The colophon reads: "Printed at the Charges of W. Jaggard, Ed. Blount, I. Smithweeke, and W. Aspley, 1623."

On the title page, on a rectangular ground, measuring 7.5 x 6.3 inches, is a portrait of the Poet, under which, on the left-hand side, is the inscription, "Martin Droeshout sculpsit London." Droeshout was a Dutch artist, resident, at the time, in London.
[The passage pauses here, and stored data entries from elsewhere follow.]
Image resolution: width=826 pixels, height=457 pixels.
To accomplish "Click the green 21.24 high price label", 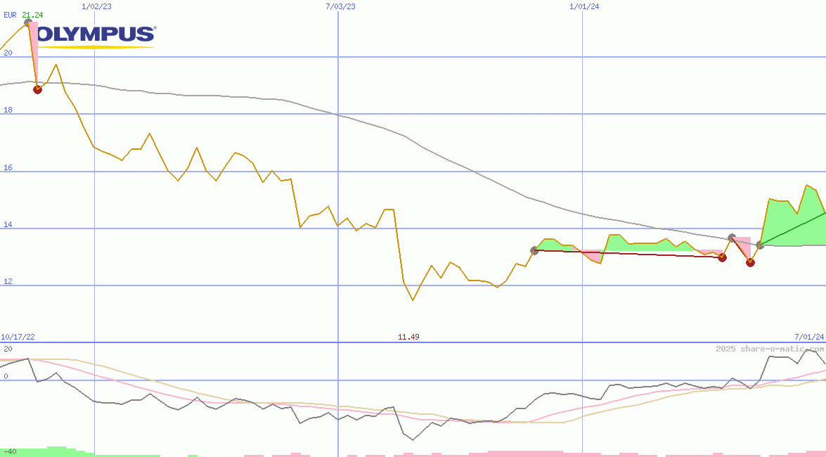I will (x=32, y=14).
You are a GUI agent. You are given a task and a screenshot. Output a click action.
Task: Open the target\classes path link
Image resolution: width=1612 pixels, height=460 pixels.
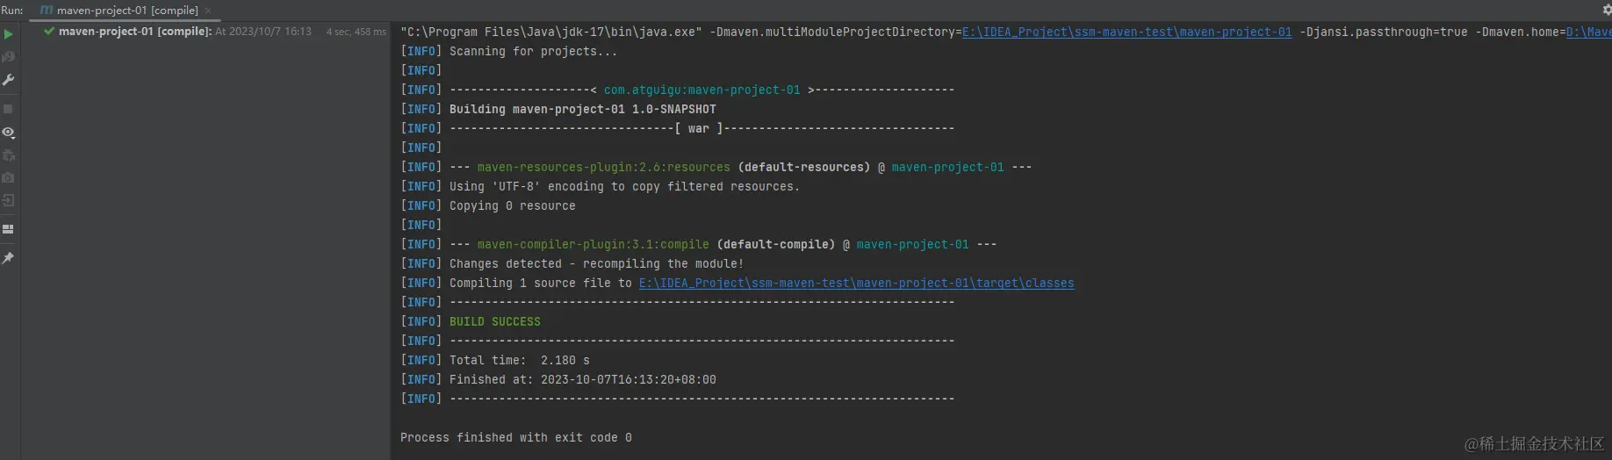pyautogui.click(x=856, y=283)
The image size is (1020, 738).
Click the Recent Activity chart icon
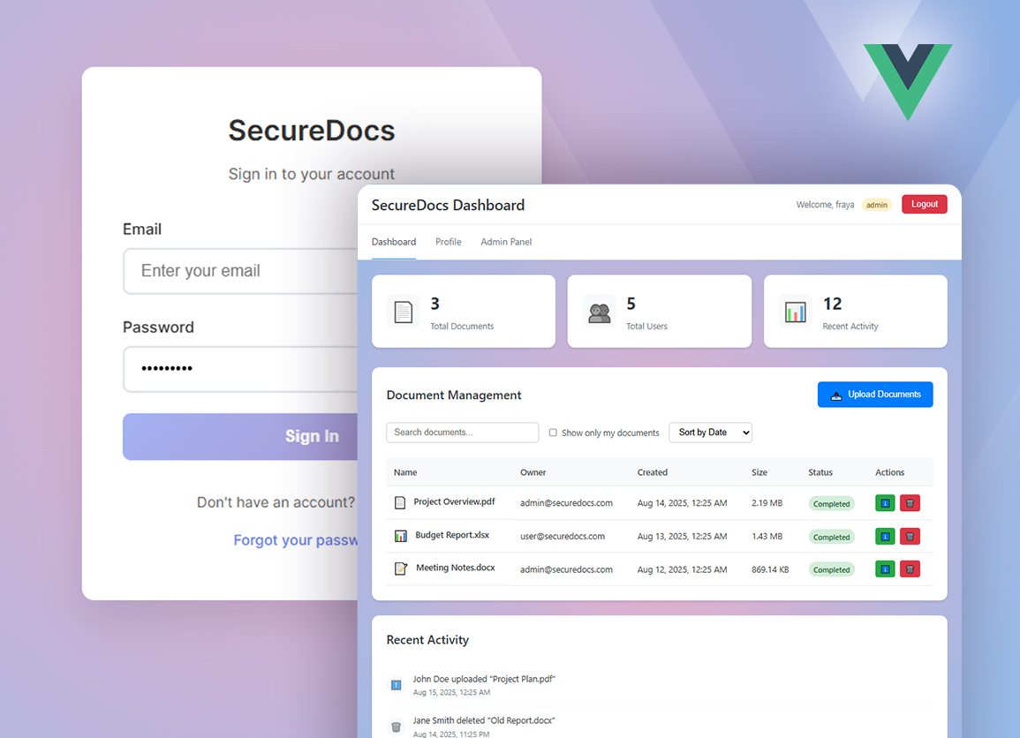796,312
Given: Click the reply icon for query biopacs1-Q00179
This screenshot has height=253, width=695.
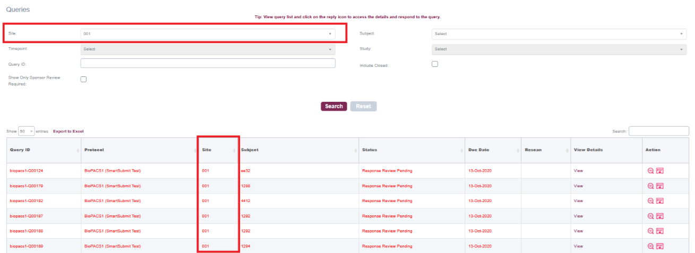Looking at the screenshot, I should [x=650, y=186].
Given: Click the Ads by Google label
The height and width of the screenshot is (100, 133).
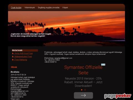Looking at the screenshot, I should tap(17, 50).
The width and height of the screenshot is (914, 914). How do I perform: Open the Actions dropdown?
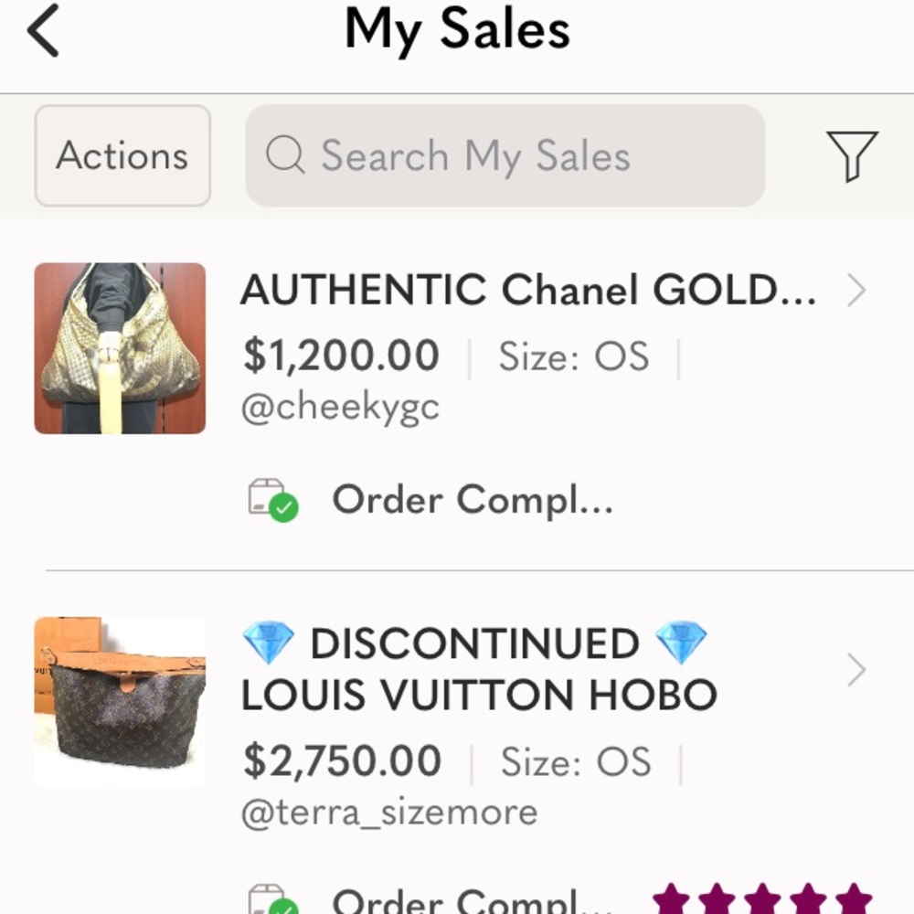[x=122, y=154]
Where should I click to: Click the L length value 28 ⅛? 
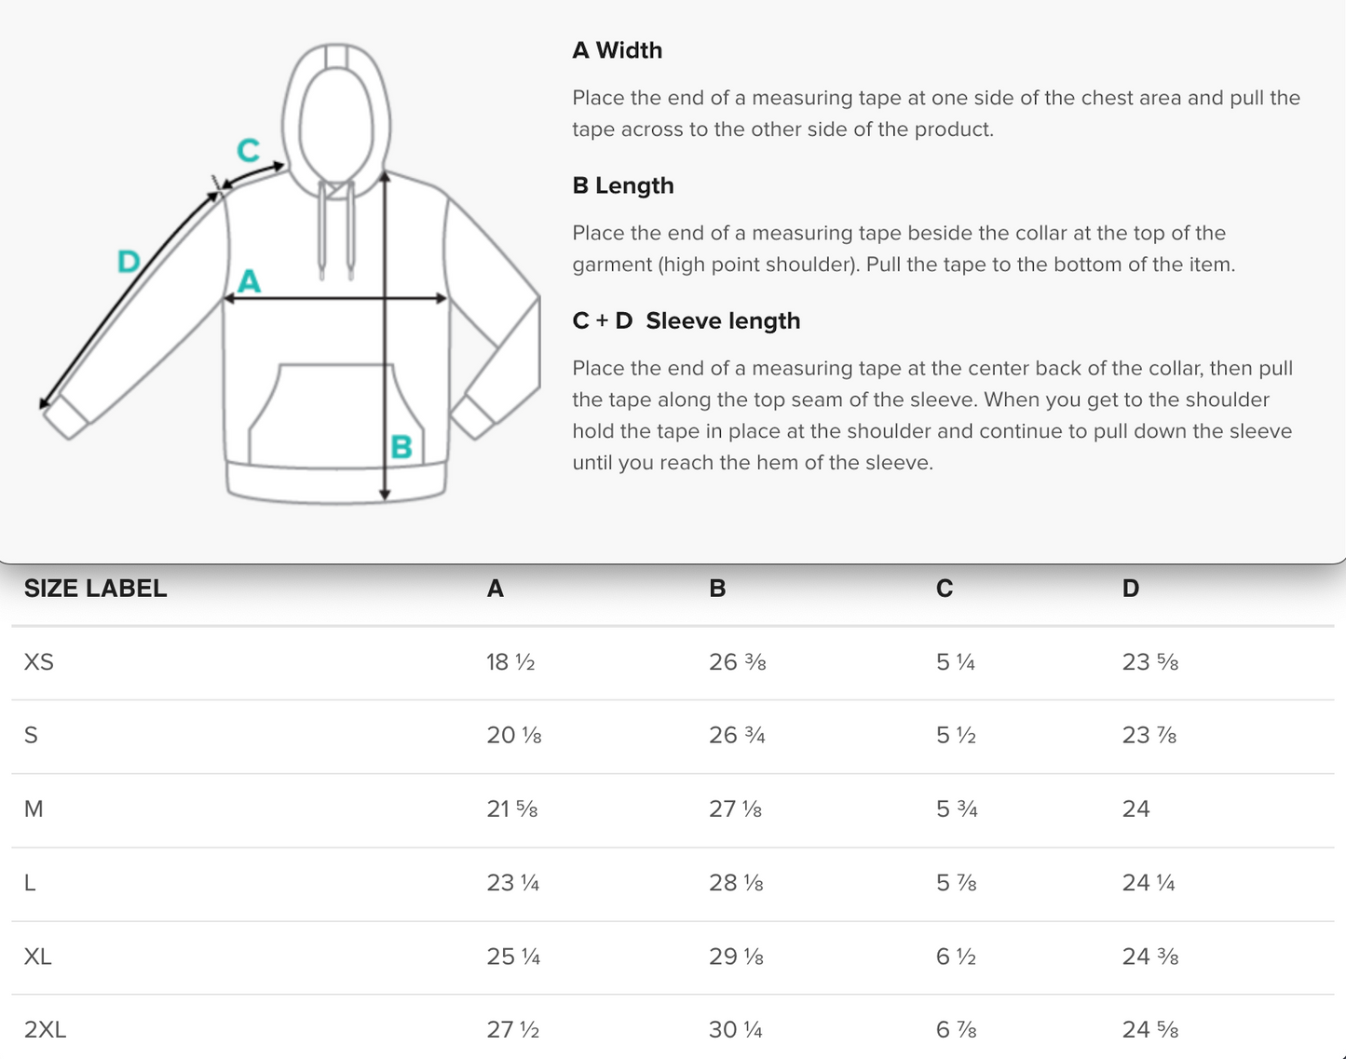click(736, 882)
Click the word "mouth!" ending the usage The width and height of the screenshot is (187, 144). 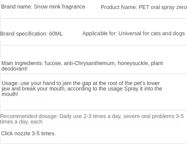10,94
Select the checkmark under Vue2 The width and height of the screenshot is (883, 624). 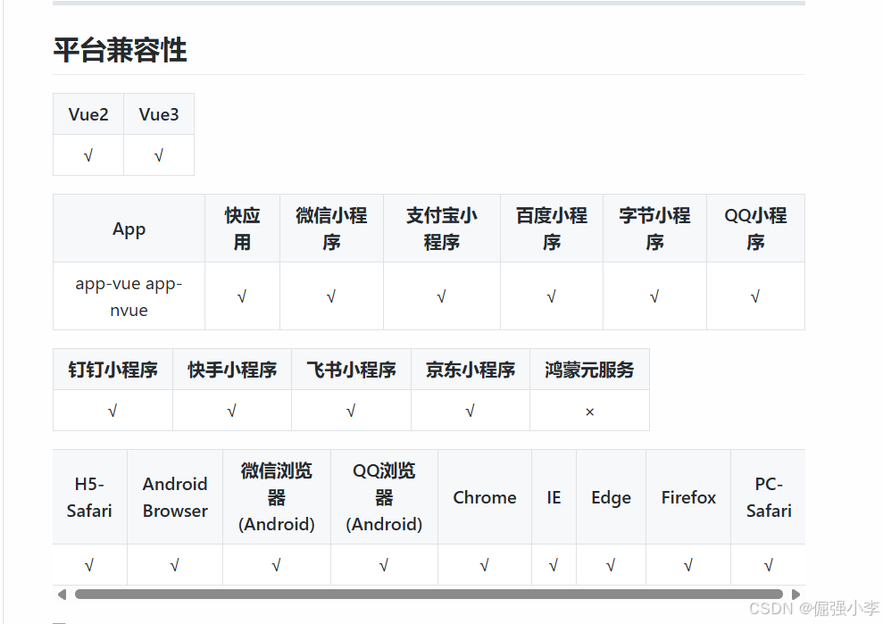coord(87,154)
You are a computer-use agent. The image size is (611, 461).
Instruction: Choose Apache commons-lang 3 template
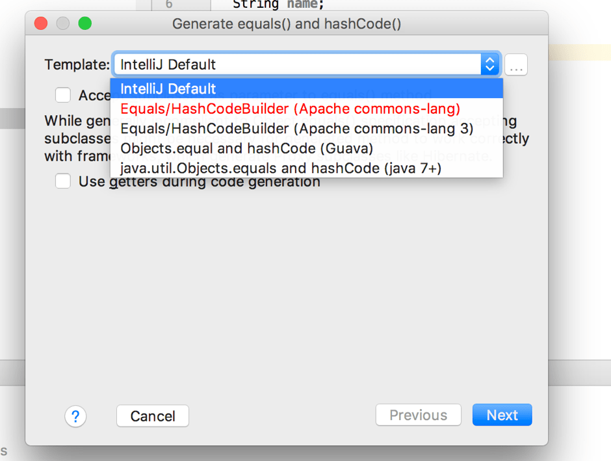click(x=296, y=129)
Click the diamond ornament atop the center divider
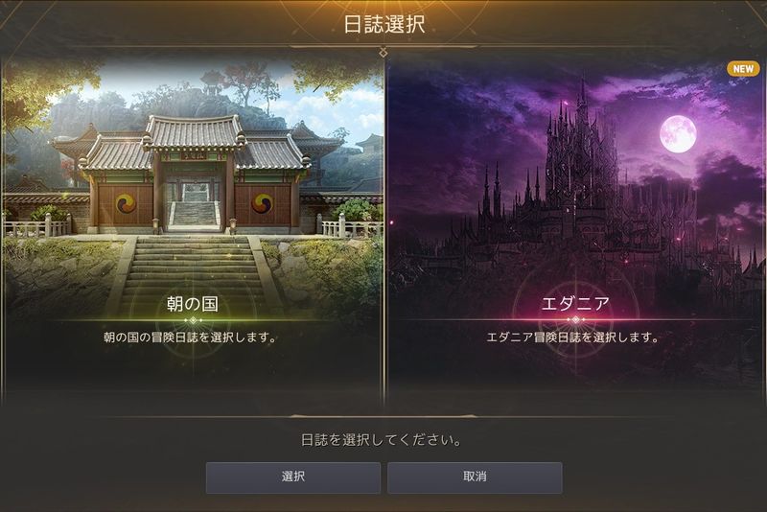The width and height of the screenshot is (767, 512). coord(384,52)
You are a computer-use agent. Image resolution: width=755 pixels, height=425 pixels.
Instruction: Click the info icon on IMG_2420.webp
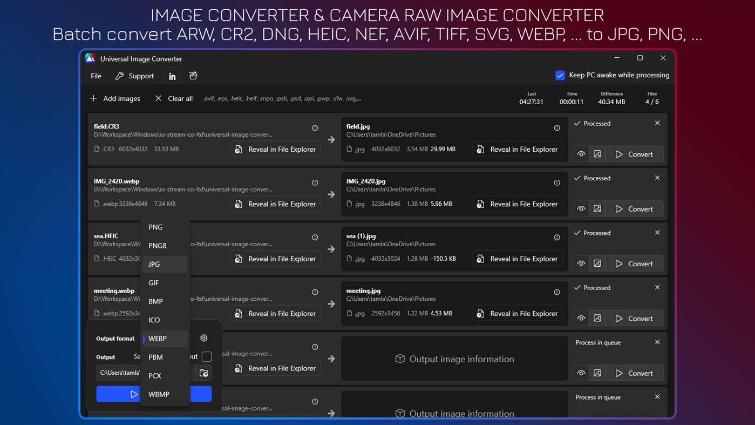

He engraved portraits of George Chapman (for his translation of Homer), John Fox, the martyrologist, John Howson, Bishop of Oxford, afterward Bishop of Durham, Richard Elton, Lord Montjoy Blount, William Fairfax, who fell at the siege of Frankendale, in 1621, and other distinguished persons of the time. (See 3d Var. ed. of Shakespeare, 1821, vol. 2, p. 514.)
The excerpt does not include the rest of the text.